The red salt pig arrived a few days ago. I’d ordered it for my husband for Christmas, but he opened the Amazon box and saw it, miraculously unbroken, chucked in there with some nuts and bolts and wood polish. My order had gotten jumbled up with his.
“What the heck is this?” He held up the Émile Henry piece of pottery which, empty, looked like a five-inch replica of a ship’s smokestack, not like the elegant salt holder that stands proud alongside every French stove, the one I’d been meaning to buy for 10 or maybe 15 years.
“It’s called a salt pig,” I said. “It’s supposed to keep salt from clumping. Apparently ‘pig’ means ‘earthenware vessel’ in ancient Scottish.”
“Looks like a PVC pipe elbow.” He shrugged and took his new nuts and bolts to the garage.
No point in wrapping and putting it under the tree for him now. I filled the glossy pig with the fancy French salt I’d bought five or maybe 10 years ago and placed it next to the stove, but it still felt empty.

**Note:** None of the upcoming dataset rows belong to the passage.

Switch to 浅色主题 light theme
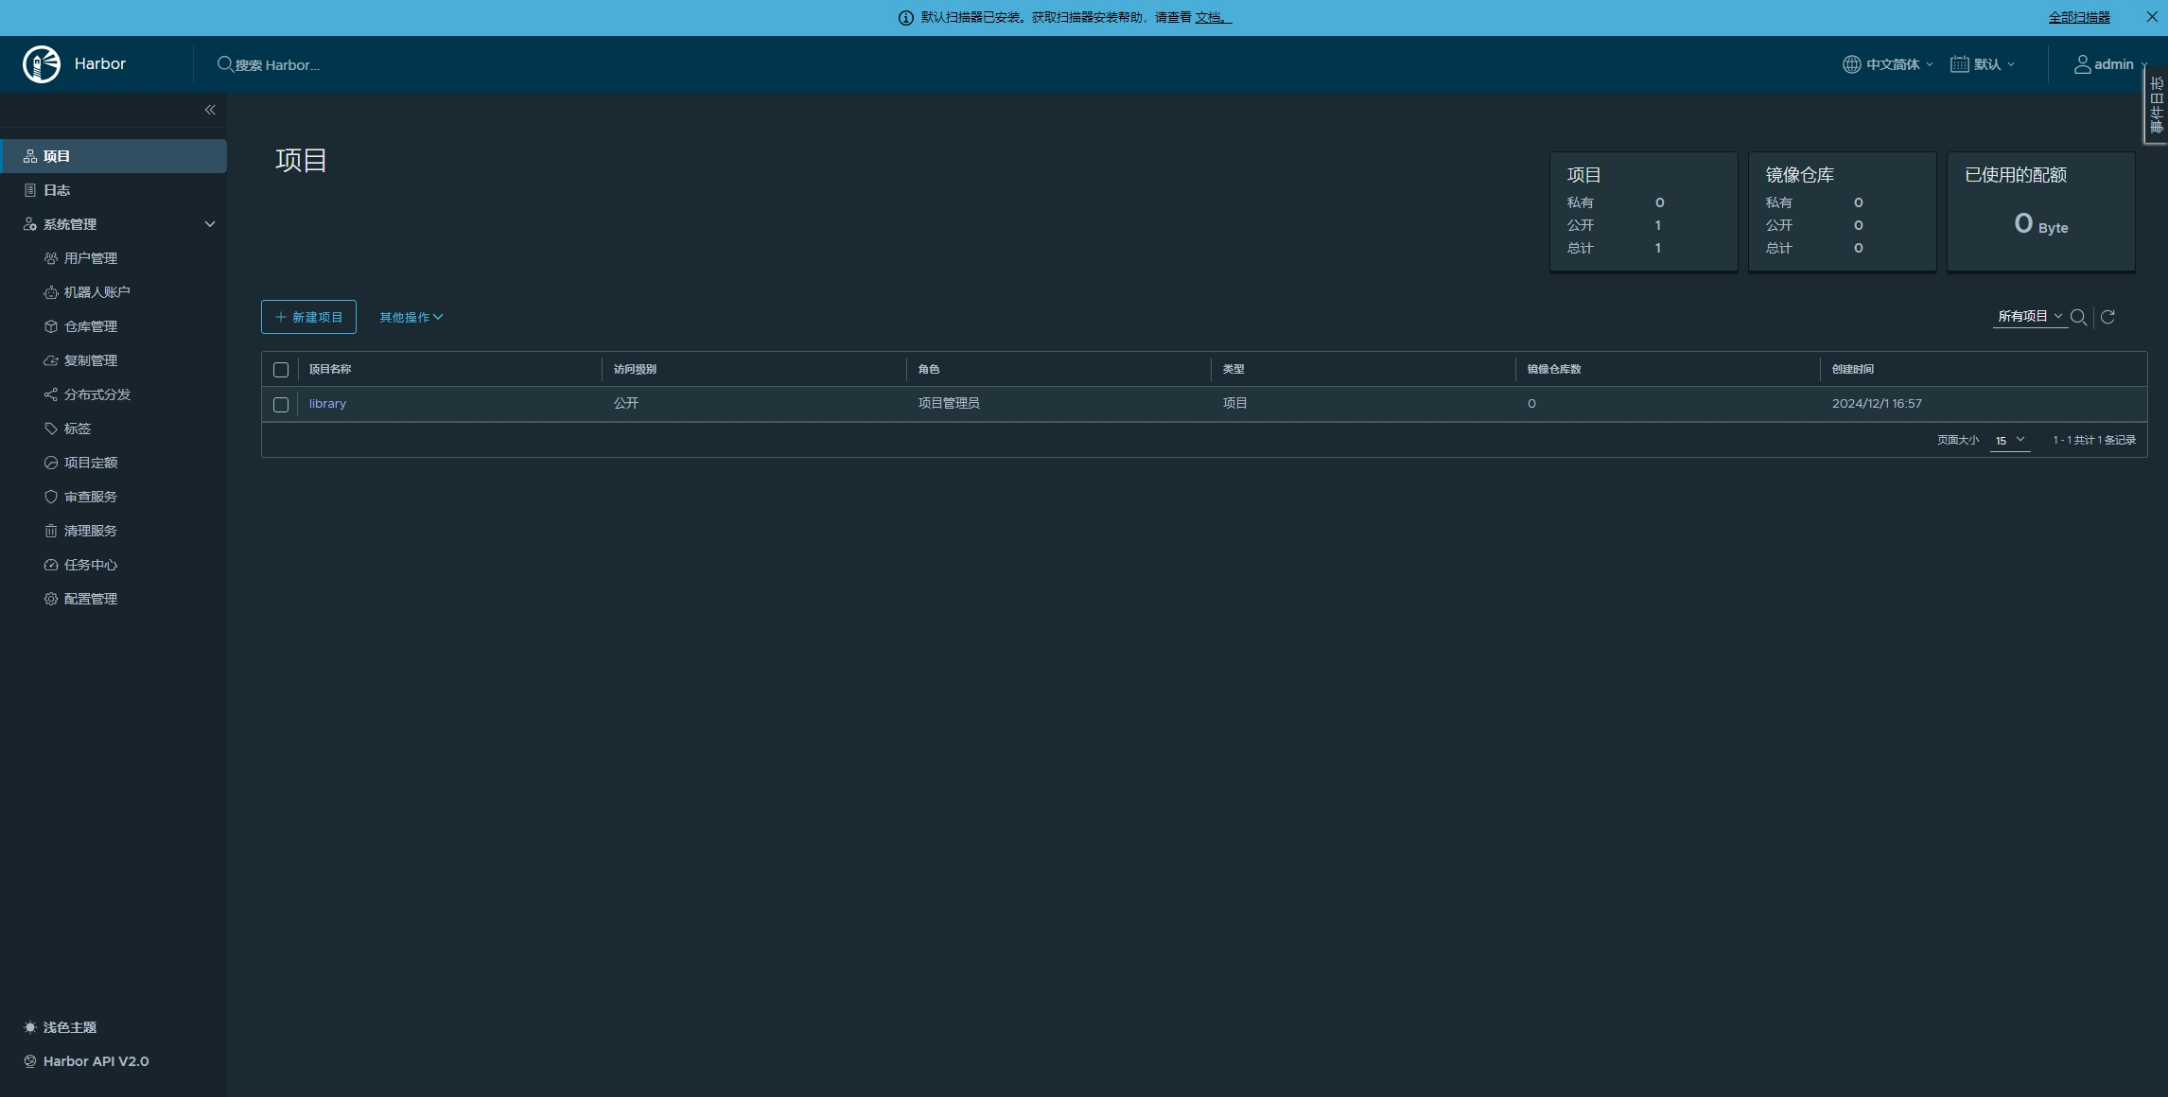tap(69, 1027)
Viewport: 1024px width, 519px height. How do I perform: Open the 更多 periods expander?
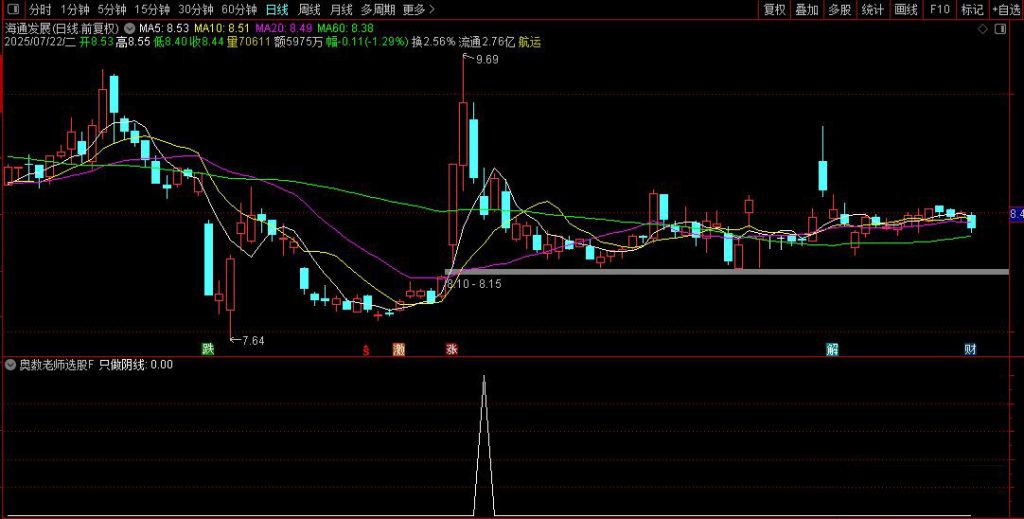(x=419, y=9)
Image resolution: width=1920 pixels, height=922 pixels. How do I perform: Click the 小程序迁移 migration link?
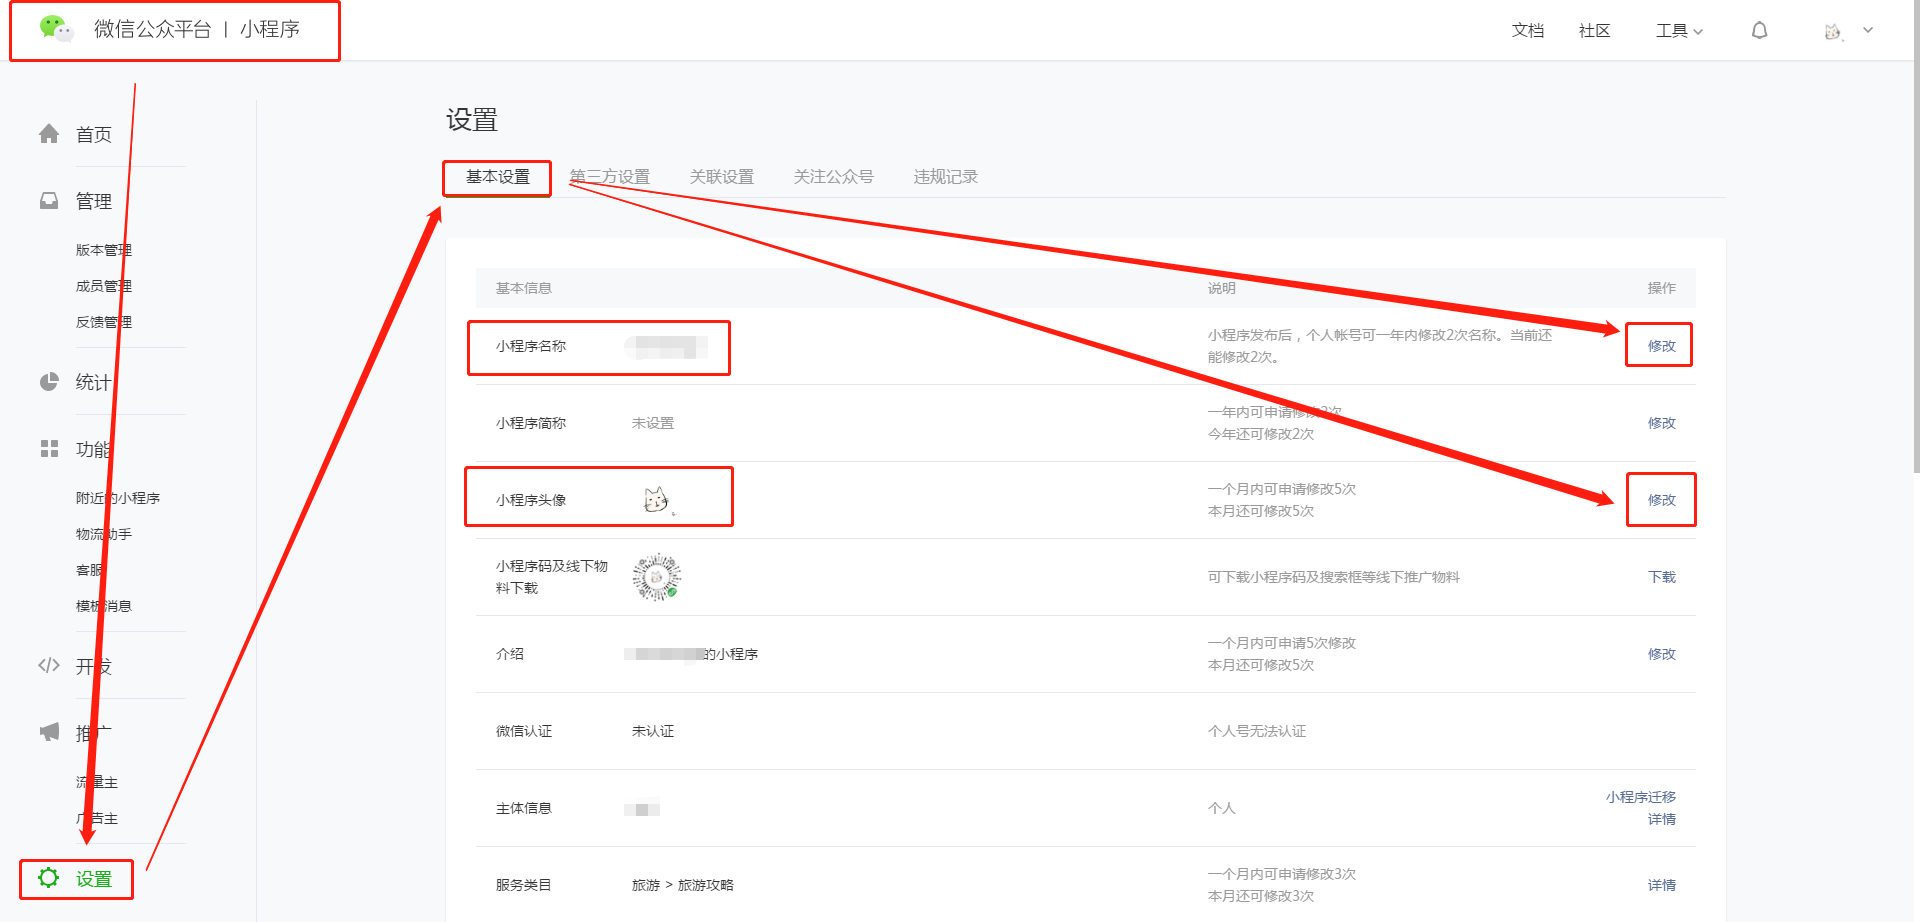point(1640,797)
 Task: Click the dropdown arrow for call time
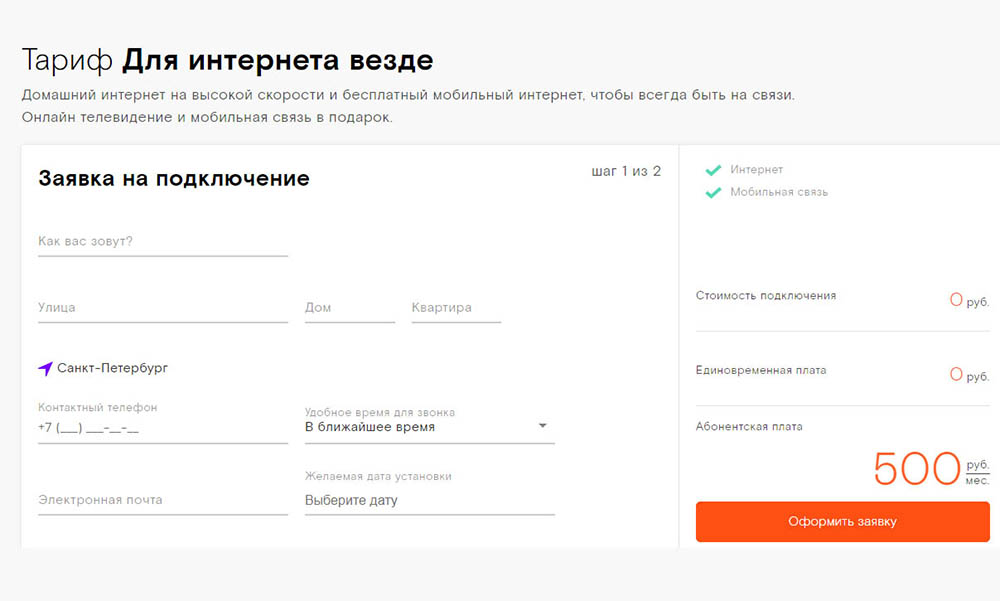click(x=542, y=426)
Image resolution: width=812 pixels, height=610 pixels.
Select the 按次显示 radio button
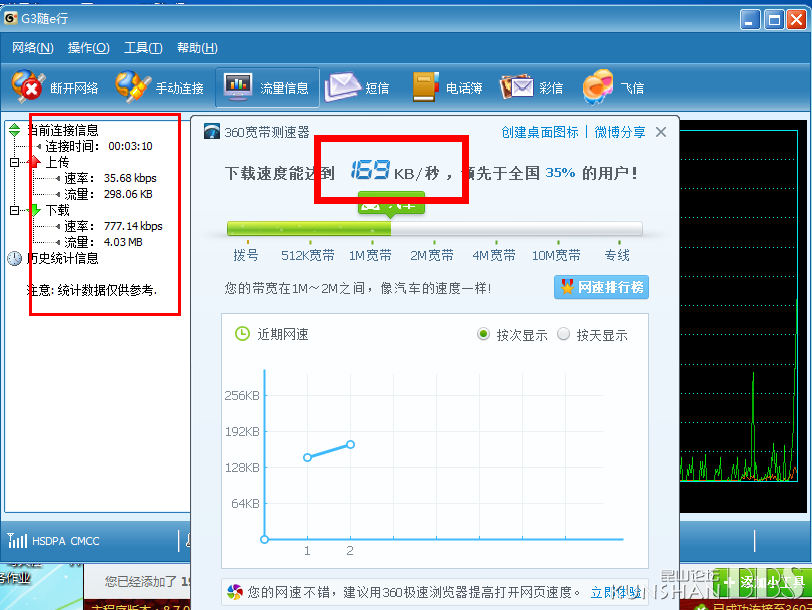point(484,334)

In the B.A. era (Before Amazon), if I’d had a hankering for a red salt pig, I would have bought one at a store (if I managed to find one) after first inspecting it and all the other salt pigs for any nicks or cracks. Or perhaps I would have chanced upon one in France and brought it home, nestling it snug in my suitcase. I would have wrapped it in bright paper and tied it with a bow. I might even have composed a little riddle for the tag, since my husband certainly wouldn’t be expecting a red salt pig under the Christmas tree and it would be fun to watch him guess. He wouldn’t have mentioned it resembling a PVC pipe elbow, and he would have known I had really bought the pig for myself.